Human Rights Quarterly
- Discipline: Political science, policy studies, law
- Language: English
- Edited by: Bert B. Lockwood

Publication details
- History: 1979–present
- Publisher: Johns Hopkins University Press (United States)
- Frequency: Quarterly
- Impact factor: 0.841 (2014)

Standard abbreviations
- Bluebook: Hum. Rts. Q.
- ISO 4: Hum. Rights Q.

Indexing
- ISSN: 0275-0392 (print) 1085-794X (web)
- OCLC no.: 33418941

Links
- Journal homepage; Online access;

= Human Rights Quarterly =

Human Rights Quarterly (HRQ) is a quarterly academic journal founded by Richard Pierre Claude in 1982 covering human rights. The journal is intended for scholars and policymakers and follows recent developments from both governments and non-governmental organizations. It includes research in policy analysis, book reviews, and philosophical essays.
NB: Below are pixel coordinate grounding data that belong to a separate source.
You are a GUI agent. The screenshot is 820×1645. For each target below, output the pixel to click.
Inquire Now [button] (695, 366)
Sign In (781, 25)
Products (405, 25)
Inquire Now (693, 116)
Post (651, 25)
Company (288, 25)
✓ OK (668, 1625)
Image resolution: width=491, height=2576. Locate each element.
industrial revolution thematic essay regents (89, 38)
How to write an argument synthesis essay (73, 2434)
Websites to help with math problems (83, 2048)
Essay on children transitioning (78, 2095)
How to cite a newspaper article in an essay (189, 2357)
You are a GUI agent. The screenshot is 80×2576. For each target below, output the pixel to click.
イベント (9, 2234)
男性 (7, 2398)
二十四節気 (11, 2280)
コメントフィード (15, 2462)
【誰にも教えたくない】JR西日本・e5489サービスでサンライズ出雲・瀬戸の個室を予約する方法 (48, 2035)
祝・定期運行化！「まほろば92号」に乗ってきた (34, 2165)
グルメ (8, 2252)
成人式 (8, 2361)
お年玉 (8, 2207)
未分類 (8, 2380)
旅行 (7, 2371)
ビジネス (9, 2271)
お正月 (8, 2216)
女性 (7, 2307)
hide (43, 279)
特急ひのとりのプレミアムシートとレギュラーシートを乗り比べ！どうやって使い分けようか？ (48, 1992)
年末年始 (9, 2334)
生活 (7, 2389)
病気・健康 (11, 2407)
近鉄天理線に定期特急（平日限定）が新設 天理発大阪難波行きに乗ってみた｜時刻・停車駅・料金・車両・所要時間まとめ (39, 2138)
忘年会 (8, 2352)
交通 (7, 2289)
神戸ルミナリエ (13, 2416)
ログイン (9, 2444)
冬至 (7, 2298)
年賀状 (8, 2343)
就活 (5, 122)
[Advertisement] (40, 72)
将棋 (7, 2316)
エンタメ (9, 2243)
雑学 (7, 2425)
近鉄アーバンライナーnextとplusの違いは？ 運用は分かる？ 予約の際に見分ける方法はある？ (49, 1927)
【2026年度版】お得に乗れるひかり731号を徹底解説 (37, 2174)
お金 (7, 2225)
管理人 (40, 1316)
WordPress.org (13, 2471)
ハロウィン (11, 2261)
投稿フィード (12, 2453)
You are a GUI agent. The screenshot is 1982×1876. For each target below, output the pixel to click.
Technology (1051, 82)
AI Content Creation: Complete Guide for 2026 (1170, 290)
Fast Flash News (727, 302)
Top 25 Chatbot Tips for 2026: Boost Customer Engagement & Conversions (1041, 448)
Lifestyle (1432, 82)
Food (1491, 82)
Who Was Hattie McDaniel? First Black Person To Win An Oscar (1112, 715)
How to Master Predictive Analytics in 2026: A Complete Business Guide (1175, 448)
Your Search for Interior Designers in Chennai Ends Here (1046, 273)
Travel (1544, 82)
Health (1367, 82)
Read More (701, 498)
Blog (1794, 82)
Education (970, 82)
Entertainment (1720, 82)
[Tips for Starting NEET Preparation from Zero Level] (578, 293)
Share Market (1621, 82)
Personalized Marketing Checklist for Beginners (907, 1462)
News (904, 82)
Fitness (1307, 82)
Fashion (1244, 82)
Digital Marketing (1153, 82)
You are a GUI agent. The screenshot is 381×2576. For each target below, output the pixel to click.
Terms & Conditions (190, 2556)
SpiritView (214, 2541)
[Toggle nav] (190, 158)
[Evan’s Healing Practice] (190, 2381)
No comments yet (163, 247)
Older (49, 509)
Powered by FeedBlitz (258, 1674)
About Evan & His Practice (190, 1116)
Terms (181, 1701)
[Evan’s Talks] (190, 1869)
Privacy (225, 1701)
The journal is published by the Johns Hopkins University Press and the editor-in-chief is Bert B. Lockwood, Jr. (Urban Morgan Institute for Human Rights, University of Cincinnati College of Law).

According to the Journal Citation Reports, the journal has a 2014 impact factor of 0.841, ranking it 68th out of 161 journals in the category "Political Science" and 23rd out of 41 journals in the category "Social Issues".